Set tasks |
1. Could you reproduce the passage on Mao Zedong word for word, from "Born in a poor" up to and including "no looking back."?
2. Can you extend the passage on Mao Zedong and the Communist Party of China, beginning right after its last sentence?

Selected text |
Born in a poor peasant family in a village of Hunan province on 26th December, 1893, Mao was among the revolutionaries who under the impact of the October revolution turned towards Marxism-Leninism and was among the first to join the Communist Party when it was formed in China. Born in 1893 he led a hard life as a worker, soldier, student and  a political leader after joining the Party. He was among the 10 delegates representing a membership of 50 that participated in the first Congress of the Communist Party of China held in Shanghai in 1921. The Congress marked a turning point in his life and there was no looking back.
The history of the CPC, replete with glorious armed struggles  can be classified into four major periods — (1) the war of the Kuomintang-Communist Party united front against the reactionary warlords (1924-27); (2) the war of the people’s forces led by the communist party against the Kuomintang reaction (1927-36); (3) the patriotic war of the Kuomintang and communist party forces against the Japanese aggression (1936-45); and (4) the war of the people’s forces against the Kuomintang and American imperialism (1946-50).
In the first stage the great patriot Sun-Yat Sen was the leader of the Kuomintang who enunciated the three principles of nationalism, democracy and people’s welfare. These principles were utilised to rally the patriotic Chinese people and forge an alliance between the Kuomintang and the Communist party. After his death, the rightist Chiang-Kaishek took over the leadership of the Kuomintang and concentrated attack against the communists leading to the massacre of thousands of communists. Later, in the struggle against Japanese imperialism a situation was created for reforging the unity of the Communist party with the Kuomintang which again got split in the third stage. The fourth period resulted in the culmination of the world shaking event with the success of the people’s democratic revolution and the establishment of the People’s Democratic Republic of China. During these periods Mao Zedong played a significant role.
A study of his works reveals the profound study he had undertaken of the concrete situation prevailing in China in relation to the position of various classes — both of the working class, as well as, its enemies and how to utilise this to further the revolutionary movement. As early as 1926 he made an analysis of the classes in Chinese society — necessitated by the urgency to combat the two deviations in the CPC – the first represented by Chen Tu-hsiu which emphasised only on the cooperation with the Kuomintang, and ignored the peasantry as a class — termed as right opportunism and the second represented by Chan Tu-pao which concerned only with the working class movement and forgot about the role of the peasants — termed as left opportunism. Mao rightly pointed out that the peasantry is the staunchest and numerically largest ally of the Chinese proletariat, the principal ally in the Chinese revolution. Moreover, he saw that the national bourgeoisie as a vacillating class and predicted that it would disintegrate during the upsurge of the revolution with its rightwing going over to the side of imperialism. This class analysis was of great importance in both strengthening the cooperation with the Kuomintang along with maintaining the independent identity of the party and the class support which was necessary.

Data extract |
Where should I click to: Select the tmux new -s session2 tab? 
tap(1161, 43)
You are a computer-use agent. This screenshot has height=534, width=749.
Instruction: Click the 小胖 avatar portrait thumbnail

Outputs by task |
1.
Born in a poor peasant family in a village of Hunan province on 26th December, 1893, Mao was among the revolutionaries who under the impact of the October revolution turned towards Marxism-Leninism and was among the first to join the Communist Party when it was formed in China. Born in 1893 he led a hard life as a worker, soldier, student and  a political leader after joining the Party. He was among the 10 delegates representing a membership of 50 that participated in the first Congress of the Communist Party of China held in Shanghai in 1921. The Congress marked a turning point in his life and there was no looking back.

2.
Recognising the working class as the most revolutionary vanguard of the revolution he constantly emphasised the role of the peasantry. In the situation of war where the Communist Party was not able to stand against the reactionary armies in the cities they had to create bases in the rural areas among the peasantry. This enabled them to consistently carry on the armed struggle in various stages till victory was achieved. They were able to crate bases in vast areas and spread the revolution. The long march organised by the Red army under the leadership of the Chinese Communist party is a glorious chapter in the history of the revolutionary movement in the world.
His theoretical work ranges over a vast canvas. It sums up to a application of the basic principles of Marxism-Leninism to the specific conditions prevailing in China, a monumental task which he has undertaken with great skill, probity and thoroughness. Evaluating the character of the revolution over the years he differentiated the new type of bourgeois democratic revolutions from the old type providing its link with the socialist revolutions because of the leading role of the working class and the establishment of workers-peasant alliance in the process of revolutionary struggle. The class analysis of the Chinese society and the role of various classes in forming the united front forms an important aspect of his contribution in this direction. Since the Chinese party had to undertake armed struggle beginning with guerrilla war, his writings on military strategy and tactics  contributed to the Red army gradually transforming into a people’s army in carrying on the struggle in face of a vastly stronger enemy. He also skillfully utilised the three principles of Sun Yatsen mentioned above and raised the patriotic feelings of the Chinese people to carry forward the revolution. In fact he linked the Chinese revolution with the bourgeois democratic traditions. His theoretical contribution was not confined only to the field of politics, economy and military strategy. In the theoretical sphere his essay on contradiction was a popular exposition and an important contributin to the Marxist theory of knowledge.
One would find only few leaders like Mao, who could apply theoretical propositions to concrete conditions of Chinese society. In this context his organisational capacity was truly marvelous. He not only formulated broad slogans but went to the masses and organised them to comprehend the implications of these slogans. He would attend to the most detailed questions of organisation — whether it was building the communist party, the people’s army, trade unions, peasants’ associations or other organisations. His greatest political achievements have been in providing leadership of the vast masses of the people in direct struggle against oppression of every type.  Here, we will try to deal with some of the important contributions he made in developing Marxism and their application to the concrete conditions prevailing in China.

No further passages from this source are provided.